Once we have learned to “act today” we can begin to allow the anticipation of tomorrow to maturely enter its way into our daily thought process. This part of my “Accept, Act and Anticipate” (Triple “A”) mindset has been the most difficult to get a hold of. This is simply because I advocate living in the present. It almost seemed to me that anticipating tomorrow was allowing myself to exit the present and enter the future. I’ve struggled with future-dwelling in the past. I, on occasion, still struggle with it today. It became very important for me to properly identify and define the “anticipate tomorrow” portion of the Triple “A” Mindset. I strongly believe that by accepting yesterday and acting today we are setting ourselves up to properly anticipate tomorrow. Perhaps a more appropriate term for anticipate is to prepare. When we have woken up and accepted that yesterday is exactly that, yesterday, and we have begun to act on today, we are inevitably and subconsciously anticipating tomorrow. We are preparing ourselves and arming ourselves with the mindset that tomorrow will come and we will be equipped with the proper mental and emotional tools to take it on head-strong. By anticipating tomorrow, we do not necessarily have to dwell on or think of the coming tasks or burdens. Anticipating tomorrow is a multi-level cognitive and decision-making process. What we are simply doing is telling ourselves that tomorrow is not yesterday, tomorrow is not today, tomorrow does not exist in the present but tomorrow will eventually come. We can then accept that tomorrow will be our new “today”, and once it arrives we can begin to act on it, with the same tools we are using right now in the present. Despite routine calendar maintenance and time management, this is as much mental preparedness we need to dedicate towards tomorrow. If we can master this semi-conscious anticipation of tomorrow, we will only set ourselves up for success.
The Triple “A” Mindset has been something that has been nagging at my mind for quite a while.
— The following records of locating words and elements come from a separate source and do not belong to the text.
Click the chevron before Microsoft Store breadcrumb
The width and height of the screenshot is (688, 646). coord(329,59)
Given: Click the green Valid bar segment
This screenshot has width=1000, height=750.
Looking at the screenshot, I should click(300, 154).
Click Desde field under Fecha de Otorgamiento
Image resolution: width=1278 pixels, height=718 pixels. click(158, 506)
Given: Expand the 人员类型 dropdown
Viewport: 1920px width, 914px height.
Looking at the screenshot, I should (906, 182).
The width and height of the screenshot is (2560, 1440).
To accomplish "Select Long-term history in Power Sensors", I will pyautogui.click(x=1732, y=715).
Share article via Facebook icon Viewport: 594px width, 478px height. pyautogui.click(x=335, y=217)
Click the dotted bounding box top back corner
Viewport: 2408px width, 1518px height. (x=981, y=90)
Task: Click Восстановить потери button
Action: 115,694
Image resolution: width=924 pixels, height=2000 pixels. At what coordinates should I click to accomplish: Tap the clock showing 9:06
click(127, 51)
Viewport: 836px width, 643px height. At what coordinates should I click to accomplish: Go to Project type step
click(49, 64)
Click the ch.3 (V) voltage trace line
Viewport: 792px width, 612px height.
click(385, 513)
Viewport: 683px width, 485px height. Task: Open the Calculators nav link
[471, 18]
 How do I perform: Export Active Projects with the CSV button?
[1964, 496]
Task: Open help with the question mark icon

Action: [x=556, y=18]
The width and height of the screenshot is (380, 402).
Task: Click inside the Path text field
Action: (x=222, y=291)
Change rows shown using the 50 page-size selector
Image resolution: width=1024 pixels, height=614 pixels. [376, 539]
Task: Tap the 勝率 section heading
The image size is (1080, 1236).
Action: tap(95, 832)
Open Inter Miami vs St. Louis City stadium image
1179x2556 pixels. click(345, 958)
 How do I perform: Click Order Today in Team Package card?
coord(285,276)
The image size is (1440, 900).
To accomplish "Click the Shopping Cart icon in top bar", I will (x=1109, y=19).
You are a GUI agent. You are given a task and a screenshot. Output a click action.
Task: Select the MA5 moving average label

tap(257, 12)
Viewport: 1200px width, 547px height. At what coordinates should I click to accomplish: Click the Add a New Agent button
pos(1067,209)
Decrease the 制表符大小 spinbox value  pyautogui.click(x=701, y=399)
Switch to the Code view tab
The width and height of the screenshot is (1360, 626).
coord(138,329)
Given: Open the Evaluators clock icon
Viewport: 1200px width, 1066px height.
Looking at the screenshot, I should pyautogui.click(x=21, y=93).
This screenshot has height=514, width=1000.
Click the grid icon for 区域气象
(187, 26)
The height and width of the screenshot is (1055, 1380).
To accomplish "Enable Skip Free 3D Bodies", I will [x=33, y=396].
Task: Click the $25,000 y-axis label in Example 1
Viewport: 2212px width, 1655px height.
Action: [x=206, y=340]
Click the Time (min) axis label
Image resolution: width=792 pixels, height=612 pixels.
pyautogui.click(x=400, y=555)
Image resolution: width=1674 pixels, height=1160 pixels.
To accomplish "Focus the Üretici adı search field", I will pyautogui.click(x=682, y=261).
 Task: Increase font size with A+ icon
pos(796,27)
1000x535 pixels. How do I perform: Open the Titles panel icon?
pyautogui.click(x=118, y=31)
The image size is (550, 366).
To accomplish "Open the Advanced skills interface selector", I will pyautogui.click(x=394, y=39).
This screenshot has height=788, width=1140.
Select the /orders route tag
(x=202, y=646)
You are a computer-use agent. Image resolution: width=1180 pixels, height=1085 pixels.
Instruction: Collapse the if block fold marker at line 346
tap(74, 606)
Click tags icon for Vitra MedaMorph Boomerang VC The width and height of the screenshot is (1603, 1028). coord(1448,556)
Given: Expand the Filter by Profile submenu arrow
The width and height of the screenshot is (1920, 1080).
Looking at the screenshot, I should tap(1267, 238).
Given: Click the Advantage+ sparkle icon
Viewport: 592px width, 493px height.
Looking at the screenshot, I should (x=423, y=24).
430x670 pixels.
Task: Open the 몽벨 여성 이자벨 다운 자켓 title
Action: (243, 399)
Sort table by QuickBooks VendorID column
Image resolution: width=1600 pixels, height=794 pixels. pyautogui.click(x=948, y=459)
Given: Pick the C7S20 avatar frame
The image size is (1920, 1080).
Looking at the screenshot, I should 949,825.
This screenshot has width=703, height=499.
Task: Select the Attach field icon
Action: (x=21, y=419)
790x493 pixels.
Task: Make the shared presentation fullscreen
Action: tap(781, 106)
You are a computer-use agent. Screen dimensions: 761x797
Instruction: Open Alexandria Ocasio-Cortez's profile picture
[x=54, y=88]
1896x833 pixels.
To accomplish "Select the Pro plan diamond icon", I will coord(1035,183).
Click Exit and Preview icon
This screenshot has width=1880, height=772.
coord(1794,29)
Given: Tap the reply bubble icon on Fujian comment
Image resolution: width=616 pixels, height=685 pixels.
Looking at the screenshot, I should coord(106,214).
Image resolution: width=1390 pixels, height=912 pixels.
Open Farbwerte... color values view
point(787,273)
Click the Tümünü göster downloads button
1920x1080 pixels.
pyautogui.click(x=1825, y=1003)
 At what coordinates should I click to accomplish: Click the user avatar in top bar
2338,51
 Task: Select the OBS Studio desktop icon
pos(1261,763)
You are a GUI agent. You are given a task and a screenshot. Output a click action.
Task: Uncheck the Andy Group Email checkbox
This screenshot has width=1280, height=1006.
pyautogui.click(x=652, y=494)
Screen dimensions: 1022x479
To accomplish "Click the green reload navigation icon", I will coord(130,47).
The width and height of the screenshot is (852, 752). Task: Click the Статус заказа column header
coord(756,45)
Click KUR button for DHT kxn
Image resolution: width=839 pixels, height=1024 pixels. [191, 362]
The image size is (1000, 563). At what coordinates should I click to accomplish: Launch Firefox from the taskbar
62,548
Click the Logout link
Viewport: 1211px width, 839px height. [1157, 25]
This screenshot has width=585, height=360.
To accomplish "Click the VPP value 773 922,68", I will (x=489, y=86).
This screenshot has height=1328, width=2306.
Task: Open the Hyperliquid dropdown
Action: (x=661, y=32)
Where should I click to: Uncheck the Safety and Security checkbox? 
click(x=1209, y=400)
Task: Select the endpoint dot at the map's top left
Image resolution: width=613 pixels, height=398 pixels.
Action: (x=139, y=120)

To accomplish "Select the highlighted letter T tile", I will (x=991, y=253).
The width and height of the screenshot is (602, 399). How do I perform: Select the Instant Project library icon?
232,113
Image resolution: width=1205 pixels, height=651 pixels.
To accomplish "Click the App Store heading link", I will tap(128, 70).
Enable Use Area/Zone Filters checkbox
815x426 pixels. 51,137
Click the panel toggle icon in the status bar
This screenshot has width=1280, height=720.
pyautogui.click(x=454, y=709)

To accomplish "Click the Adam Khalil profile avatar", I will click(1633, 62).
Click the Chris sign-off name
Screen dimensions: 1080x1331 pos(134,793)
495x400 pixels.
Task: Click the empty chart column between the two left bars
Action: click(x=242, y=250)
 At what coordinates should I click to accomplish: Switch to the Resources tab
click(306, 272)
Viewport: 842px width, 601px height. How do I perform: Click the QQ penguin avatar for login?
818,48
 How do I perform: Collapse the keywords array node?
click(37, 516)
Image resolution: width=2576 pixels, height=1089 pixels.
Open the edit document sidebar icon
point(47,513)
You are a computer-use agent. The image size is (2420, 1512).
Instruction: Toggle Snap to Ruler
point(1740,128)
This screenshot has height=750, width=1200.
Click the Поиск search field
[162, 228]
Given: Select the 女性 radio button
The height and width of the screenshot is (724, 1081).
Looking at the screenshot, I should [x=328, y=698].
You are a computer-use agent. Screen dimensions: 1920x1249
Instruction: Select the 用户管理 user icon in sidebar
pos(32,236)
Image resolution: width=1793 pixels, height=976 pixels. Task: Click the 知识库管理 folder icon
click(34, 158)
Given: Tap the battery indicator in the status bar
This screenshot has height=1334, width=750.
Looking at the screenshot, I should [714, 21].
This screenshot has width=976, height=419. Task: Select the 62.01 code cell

It has taken me a couple of months to even begin to put it down in writing. I will revisit this idea of “Accept, Act and Anticipate” often. It is going to be an evolving and maturing concept for me. If we are able to put it all together, mold it to our law enforcement careers and family lives, I believe we will be of healthier mind and spirit. But, first things first, allow us to “accept” that we are wolfhunters, that we are a family of blue, one that can be scratched but not broken, a family of one blood, nationwide. Stand tall and act on today, doing the job we all know we are good at and anticipate that tomorrow you will do the same.